--- START ---

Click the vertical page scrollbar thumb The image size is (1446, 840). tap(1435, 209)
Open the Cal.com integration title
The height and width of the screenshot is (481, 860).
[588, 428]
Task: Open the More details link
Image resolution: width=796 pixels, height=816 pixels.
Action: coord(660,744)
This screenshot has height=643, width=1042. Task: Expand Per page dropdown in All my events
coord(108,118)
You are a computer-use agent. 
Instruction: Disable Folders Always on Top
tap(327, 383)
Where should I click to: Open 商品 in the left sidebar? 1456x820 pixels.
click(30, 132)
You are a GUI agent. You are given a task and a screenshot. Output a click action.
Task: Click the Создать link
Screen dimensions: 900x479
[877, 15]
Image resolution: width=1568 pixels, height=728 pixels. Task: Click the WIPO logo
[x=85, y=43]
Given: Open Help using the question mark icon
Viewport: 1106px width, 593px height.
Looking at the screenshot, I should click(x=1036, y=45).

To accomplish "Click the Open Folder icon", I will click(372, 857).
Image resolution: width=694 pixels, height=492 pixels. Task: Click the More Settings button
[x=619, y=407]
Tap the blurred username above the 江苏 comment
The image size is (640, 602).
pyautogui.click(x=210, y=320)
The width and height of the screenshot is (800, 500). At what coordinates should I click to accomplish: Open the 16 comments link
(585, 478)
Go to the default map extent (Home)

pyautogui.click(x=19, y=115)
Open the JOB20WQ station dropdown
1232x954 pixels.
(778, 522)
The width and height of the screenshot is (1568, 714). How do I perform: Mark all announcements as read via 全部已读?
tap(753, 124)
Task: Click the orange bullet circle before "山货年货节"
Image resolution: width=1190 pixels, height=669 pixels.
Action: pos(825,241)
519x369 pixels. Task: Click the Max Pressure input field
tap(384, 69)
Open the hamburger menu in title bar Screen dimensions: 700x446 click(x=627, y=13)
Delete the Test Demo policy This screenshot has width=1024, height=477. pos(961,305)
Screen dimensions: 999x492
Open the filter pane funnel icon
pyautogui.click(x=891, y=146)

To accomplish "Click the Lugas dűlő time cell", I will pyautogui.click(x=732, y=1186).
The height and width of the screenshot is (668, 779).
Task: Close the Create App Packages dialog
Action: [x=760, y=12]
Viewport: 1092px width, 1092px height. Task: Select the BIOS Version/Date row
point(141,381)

--- END ---

▶ _EXERCISE REQUIREMENTS_:
Your answer should be the exact lines above from the one with "Where should I" through the one with "Given: Open Help using the question mark icon", both included, and nothing besides.

▶ _RESPONSE BELOW_:
Where should I click to: Open 商品 in the left sidebar? 1456x820 pixels.
click(30, 132)
You are a GUI agent. You are given a task and a screenshot. Output a click action.
Task: Click the Создать link
Screen dimensions: 900x479
[877, 15]
Image resolution: width=1568 pixels, height=728 pixels. Task: Click the WIPO logo
[x=85, y=43]
Given: Open Help using the question mark icon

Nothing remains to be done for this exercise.